The tumor’s biopsy results showed the tumor had completely died inside me with very little treatment. We could not have been more ecstatic! In medical terms, it is a complete miracle and very unexplainable. It has been three years since that surgery and I am the only known case to survive a relapse of Askin’s Tumor following a bone marrow transplant.
It is so remarkable that the Catholic Church and the Vatican are doing a formal investigation into my miracle. Church officials are strongly considering using my case to make Blessed Chaminade become a saint because of my prayers and those of my family and friends! (He would be the first Marianist to become a saint.) It is crazy to think they are talking about little me in the big Vatican. From time to time, I will get a call that someone important is coming to St. Louis to meet with me about this, and I never know when so I try to be on alert! I find great joy in seeing the positive sides of everything I have been through.

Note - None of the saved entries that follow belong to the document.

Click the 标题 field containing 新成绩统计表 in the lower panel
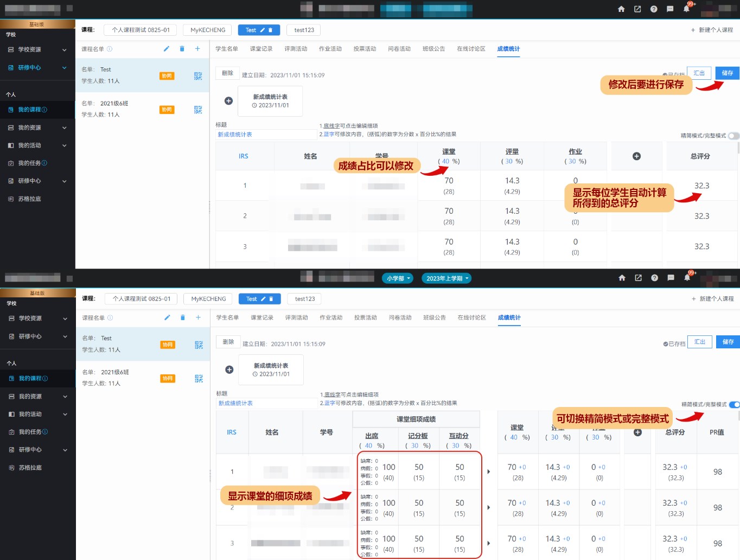The height and width of the screenshot is (560, 740). pyautogui.click(x=267, y=403)
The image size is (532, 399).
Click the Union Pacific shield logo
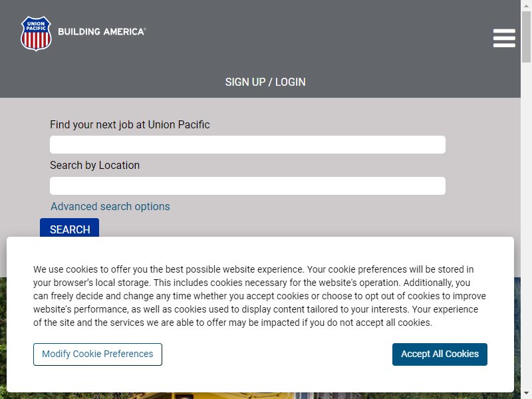point(36,34)
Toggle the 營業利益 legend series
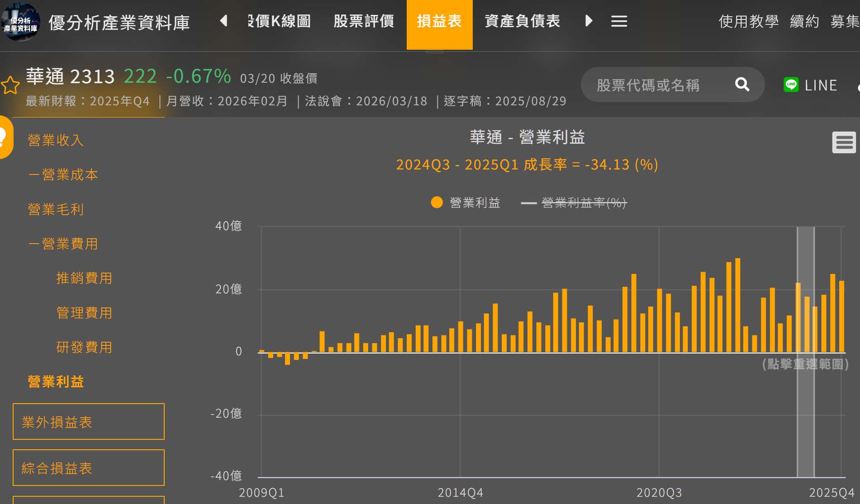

In April of 2005, I was asked to speak at the biannual conference in Los Angeles of pediatric oncology doctors from the U.S. and Canada. I was able to essentially stick out my tongue at the “experts” and say, “Haha, I survived without your help!” Well, this really means I politely gave a speech about my journey and shared some of my poetry and artwork.
Last summer, my efforts took me all the way to Denmark to help with a bike ride to give global awareness and raise money towards sarcoma cancer and research surrounding it. Another positive example out of many is my recent trip to Washington D.C. where I talked to Congressmen about cancer funding. I found out one of the Missouri Representatives I met with cosponsored the new cancer act!
I have found a couple of friends seemed to have issues with adjusting to “post-cancer Rachel.”  It is like they got to know me when I was sick for so long that it was hard for them to see me outside of cancer. Some were able to work through that and one or two slowly drifted apart from me. Now more and more people, including my current boyfriend, only know “healthy Rachel” instead of the “sick cancer girl.”
I try to balance all the cancer advocacy and events in the cancer world with all the non-cancer things like school. It is something I am constantly tweaking and configuring. I have accepted that cancer will never leave me. It is embedded in me with what it has left behind, physically, mentally, emotionally and spiritually.
Cancer is the absolute best and worst thing that has ever happened to me. Because of it, I am driven to become an art therapist and continue helping others through my speaking, my writing, my art and volunteering. As Albert Einstein once said, “There are two ways to live your life. One is as though nothing is a miracle. The other is as though everything is a miracle.” I choose the latter.